祖母について検索したら、貴方のホームページがヒットしました。
「雅」は長女、「かっちゃん」は「克子」で次女で私の母、三女に「佳枝」、1番上に「まさお」がいて叔父になります。
私の母は令和元年に亡くなりました。
ホームページを読ませて頂いて、祖母について詳しく書かれていて、大変嬉しく、大変懐かしくなりました。
しばらく観ていないのですが、ひばりさんの『青草に座す』S29年に、茶屋のおばさんとはがらりと変わり、有閑夫人役での出演があったと思います。好きな俳優さんでした」(2018年8月12日)
「野辺かほるさんの、茶屋のおばさん役は、ひばり版がもっとも優れていて、強いインパクトがありますね。静岡弁のなまりが生きています。」(2018年8月21日) ※この二つのコメントは同一人物(熱狂的美空ひばりファン)からです。
初めまして、野辺かほるの娘で、長女の雅(みやび)です。
母の事、書いて下さって有難うございます。偶々週末に私の仕事先の打ち上げで、母の話が出て、その中の方がこの記事を見つけてくれました。
生まれた所の豊島区椎名町の事、蛍光灯の事等よく覚えていてくださいましたね。懐かしく思い出しました。
甥の記事も本日になって見つけました。兄は昌夫、次女の克子(甥の母)は令和元年に三女の佳絵(かえ)は平成6年に残念ながら逝去しました。

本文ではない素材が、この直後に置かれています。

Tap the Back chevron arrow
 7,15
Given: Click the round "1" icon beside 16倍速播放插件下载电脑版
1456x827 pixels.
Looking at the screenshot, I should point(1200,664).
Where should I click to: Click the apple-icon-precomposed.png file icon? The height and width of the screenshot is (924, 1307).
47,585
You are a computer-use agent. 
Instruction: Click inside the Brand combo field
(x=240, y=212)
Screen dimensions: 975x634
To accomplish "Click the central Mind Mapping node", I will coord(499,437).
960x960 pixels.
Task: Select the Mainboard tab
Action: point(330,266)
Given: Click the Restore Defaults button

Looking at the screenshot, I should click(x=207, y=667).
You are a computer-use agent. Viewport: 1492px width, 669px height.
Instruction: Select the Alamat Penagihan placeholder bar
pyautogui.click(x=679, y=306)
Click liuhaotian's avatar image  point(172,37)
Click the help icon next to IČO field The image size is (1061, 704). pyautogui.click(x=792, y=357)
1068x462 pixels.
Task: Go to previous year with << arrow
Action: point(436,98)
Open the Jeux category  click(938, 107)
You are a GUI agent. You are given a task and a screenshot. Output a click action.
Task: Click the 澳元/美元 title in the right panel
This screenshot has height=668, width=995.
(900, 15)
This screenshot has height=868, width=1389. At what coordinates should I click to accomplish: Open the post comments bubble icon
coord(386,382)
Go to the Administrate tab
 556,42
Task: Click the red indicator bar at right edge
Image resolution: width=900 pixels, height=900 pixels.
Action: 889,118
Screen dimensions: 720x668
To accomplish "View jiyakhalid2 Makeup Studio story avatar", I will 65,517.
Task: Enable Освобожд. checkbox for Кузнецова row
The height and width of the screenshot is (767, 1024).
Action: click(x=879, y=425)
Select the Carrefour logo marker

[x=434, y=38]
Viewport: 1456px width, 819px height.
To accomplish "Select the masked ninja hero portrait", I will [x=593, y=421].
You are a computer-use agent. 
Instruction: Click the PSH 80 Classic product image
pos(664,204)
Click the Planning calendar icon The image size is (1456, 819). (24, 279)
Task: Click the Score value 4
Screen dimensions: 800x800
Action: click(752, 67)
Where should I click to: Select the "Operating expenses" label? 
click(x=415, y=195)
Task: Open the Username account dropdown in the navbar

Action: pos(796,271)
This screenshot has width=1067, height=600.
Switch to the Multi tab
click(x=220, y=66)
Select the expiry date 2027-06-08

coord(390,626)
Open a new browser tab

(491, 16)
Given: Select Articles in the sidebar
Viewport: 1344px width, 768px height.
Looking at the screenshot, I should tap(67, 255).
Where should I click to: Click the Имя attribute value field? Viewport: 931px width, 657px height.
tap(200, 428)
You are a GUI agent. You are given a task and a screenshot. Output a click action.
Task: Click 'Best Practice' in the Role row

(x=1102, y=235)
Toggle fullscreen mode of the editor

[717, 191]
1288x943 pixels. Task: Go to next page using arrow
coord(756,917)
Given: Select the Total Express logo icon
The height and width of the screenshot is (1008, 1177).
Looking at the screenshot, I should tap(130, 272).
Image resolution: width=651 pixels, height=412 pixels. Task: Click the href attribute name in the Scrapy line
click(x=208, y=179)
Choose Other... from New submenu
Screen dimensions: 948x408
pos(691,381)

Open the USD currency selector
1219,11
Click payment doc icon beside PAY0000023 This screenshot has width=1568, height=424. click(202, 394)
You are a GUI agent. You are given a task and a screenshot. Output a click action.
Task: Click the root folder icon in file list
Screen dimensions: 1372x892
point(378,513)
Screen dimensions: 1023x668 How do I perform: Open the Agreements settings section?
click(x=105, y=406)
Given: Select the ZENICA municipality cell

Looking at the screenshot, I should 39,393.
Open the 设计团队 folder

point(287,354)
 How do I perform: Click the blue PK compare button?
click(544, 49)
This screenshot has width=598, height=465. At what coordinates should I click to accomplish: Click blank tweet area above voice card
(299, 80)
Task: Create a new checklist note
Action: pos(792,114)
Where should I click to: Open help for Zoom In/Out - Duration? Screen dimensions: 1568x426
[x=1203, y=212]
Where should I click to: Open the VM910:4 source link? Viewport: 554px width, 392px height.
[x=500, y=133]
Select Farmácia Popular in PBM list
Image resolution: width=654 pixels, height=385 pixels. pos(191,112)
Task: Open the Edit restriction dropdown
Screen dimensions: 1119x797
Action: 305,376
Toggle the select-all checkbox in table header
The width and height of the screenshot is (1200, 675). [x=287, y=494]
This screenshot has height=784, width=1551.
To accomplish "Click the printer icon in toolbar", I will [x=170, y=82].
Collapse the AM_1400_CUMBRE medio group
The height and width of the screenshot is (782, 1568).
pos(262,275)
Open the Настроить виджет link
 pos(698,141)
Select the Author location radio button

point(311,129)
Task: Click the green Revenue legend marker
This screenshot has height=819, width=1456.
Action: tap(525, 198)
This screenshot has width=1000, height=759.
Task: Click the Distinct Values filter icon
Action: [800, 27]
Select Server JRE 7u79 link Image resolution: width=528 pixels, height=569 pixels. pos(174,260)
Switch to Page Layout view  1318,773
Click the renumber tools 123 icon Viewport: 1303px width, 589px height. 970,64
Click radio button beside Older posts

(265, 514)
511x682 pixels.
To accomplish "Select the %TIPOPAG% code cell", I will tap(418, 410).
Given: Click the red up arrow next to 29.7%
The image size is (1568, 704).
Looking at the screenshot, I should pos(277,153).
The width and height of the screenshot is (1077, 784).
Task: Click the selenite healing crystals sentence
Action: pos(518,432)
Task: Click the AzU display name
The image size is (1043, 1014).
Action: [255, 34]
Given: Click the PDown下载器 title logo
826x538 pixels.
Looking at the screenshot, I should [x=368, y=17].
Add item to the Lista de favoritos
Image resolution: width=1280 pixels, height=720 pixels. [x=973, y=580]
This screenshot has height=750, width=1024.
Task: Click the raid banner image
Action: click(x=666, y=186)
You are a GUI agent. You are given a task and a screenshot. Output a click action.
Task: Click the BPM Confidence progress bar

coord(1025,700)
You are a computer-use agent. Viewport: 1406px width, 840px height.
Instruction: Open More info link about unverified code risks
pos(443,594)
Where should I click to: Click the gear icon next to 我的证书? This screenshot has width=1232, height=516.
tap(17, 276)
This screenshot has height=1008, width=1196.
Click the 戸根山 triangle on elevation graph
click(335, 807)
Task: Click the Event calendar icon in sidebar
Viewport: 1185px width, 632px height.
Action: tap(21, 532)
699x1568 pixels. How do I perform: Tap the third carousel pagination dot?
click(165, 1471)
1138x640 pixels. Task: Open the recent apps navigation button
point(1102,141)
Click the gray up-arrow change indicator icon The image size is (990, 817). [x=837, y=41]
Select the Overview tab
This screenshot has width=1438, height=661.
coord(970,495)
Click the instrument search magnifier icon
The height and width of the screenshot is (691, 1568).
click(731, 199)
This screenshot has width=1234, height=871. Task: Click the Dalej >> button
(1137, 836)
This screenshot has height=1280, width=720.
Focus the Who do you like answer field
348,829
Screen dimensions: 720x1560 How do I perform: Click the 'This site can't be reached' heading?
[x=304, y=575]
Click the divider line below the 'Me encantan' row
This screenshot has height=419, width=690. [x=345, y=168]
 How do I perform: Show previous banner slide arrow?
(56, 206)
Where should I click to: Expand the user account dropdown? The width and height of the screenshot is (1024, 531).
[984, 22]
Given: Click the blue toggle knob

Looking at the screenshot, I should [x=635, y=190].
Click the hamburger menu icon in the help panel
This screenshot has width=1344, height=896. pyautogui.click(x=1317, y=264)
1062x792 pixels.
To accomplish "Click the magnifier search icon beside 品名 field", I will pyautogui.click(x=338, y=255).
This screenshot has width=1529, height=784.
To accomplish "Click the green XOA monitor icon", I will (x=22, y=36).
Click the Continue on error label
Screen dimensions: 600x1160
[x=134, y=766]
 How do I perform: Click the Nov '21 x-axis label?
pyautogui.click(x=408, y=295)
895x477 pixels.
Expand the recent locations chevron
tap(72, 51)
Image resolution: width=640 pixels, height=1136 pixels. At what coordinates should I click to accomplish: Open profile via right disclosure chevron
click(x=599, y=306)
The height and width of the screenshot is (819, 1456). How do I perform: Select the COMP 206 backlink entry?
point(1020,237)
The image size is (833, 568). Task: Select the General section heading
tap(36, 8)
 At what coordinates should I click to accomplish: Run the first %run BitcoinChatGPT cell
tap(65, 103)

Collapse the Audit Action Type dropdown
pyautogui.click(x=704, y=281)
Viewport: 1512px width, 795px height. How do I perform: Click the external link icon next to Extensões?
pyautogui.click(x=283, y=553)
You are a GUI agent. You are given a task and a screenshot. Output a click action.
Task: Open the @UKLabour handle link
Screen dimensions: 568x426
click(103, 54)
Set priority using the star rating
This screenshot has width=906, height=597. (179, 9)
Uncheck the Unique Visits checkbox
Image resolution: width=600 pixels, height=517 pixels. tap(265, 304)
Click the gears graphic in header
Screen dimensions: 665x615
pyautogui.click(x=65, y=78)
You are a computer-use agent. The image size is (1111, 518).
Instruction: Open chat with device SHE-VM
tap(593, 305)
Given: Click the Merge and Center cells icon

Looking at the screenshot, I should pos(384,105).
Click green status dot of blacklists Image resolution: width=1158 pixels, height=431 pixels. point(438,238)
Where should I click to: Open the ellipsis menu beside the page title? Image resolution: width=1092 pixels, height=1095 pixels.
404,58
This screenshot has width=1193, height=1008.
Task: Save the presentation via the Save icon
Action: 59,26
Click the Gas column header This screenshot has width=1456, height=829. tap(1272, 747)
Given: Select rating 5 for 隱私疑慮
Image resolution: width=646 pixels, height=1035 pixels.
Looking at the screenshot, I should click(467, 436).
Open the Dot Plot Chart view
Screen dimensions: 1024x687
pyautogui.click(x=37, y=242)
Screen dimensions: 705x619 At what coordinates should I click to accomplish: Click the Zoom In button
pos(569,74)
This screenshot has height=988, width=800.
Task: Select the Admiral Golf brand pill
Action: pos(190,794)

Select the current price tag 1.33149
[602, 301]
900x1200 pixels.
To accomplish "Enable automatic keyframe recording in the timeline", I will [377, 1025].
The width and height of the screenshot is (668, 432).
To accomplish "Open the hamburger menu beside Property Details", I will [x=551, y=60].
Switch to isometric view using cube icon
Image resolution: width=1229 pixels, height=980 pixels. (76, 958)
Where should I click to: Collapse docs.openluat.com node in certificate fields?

母、野辺かほるは平成21年8月に91歳で、旅立ちましたが、時々新しくCDになった『伊豆の踊り子』etc自分の出演していた映画を私と観たり、新しい洋服を買いに一人で隣りの駅ビルの洋服屋さんにサッサとタクシーで行ってしまったり、最後までお洒落で元気な人でした‼️
古い映画ですが〜70年もすぎていますから著作権も、切れて〜全部観られるのでは?と。言ってました。